» DIRECTIONS
The reply is to be the lines from the one with "The height and width of the screenshot is (576, 1024)." through the last line of the records below, each retyped exactly, with pictures left out.

» DATA IN THIS EXERCISE
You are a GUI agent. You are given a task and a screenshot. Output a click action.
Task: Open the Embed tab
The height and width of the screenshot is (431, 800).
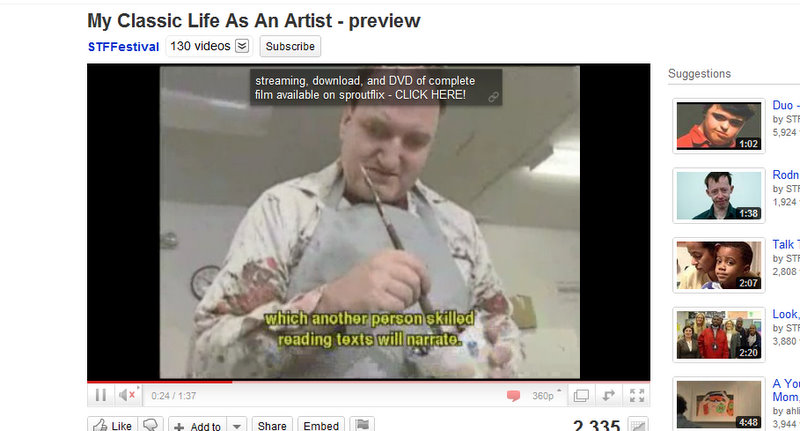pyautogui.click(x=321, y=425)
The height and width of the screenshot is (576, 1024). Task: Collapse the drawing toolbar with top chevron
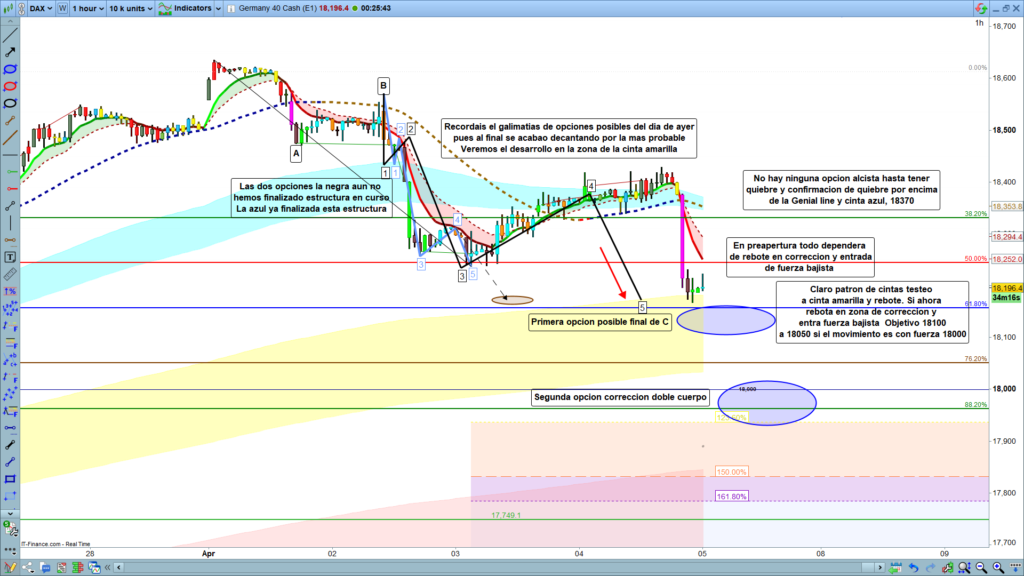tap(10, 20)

» TASK RESPONSE
The height and width of the screenshot is (576, 1024). Task: Collapse the drawing toolbar with top chevron
tap(10, 20)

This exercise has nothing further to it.